==== Records for the exercise ====

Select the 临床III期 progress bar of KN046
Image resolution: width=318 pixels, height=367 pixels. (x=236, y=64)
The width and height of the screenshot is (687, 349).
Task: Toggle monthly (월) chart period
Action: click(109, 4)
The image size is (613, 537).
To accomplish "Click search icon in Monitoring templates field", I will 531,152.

====
==== Records for the exercise ====

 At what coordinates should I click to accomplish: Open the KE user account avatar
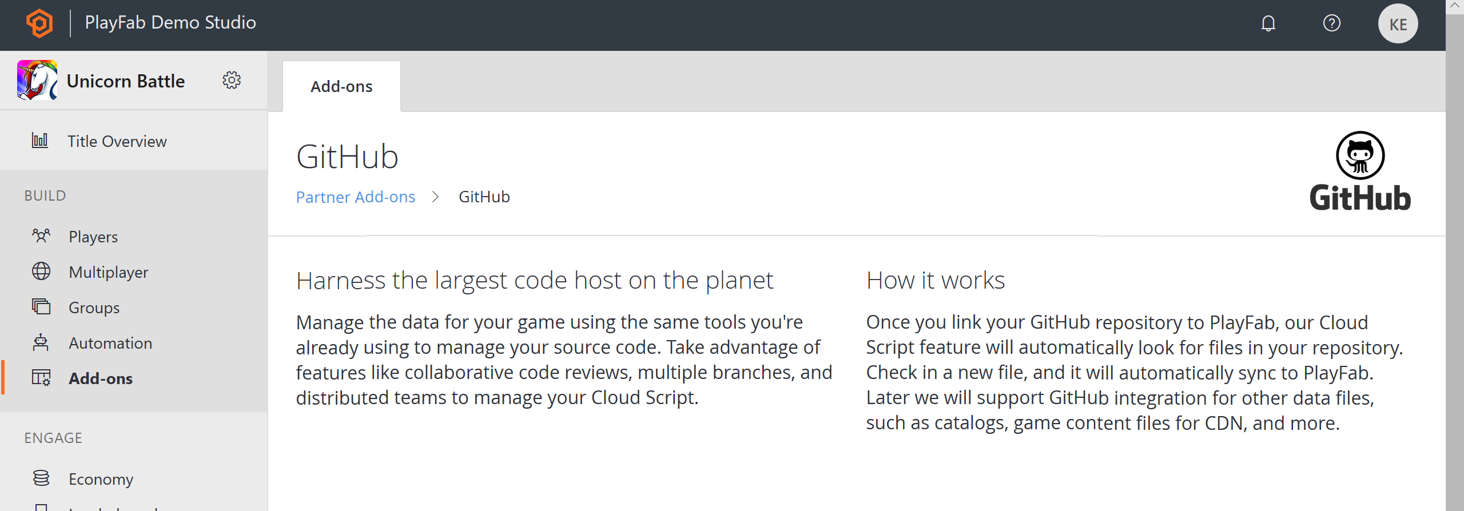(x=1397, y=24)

====
==== Records for the exercise ====

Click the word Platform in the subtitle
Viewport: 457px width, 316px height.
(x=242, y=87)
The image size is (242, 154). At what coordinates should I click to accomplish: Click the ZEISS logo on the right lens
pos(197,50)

====

_Work to be completed_
Rewrite the records starting at the line containing "The image size is (242, 154)." and ending at the line containing "pos(197,50)" as a two-column CSV with the headers request and coordinates. Give one row per request, putting each request and its answer in a single quoted field with line breaks replaced by spaces.

_Result of the exercise_
request,coordinates
"The image size is (242, 154). At what coordinates should I click to accomplish: Click the ZEISS logo on the right lens","pos(197,50)"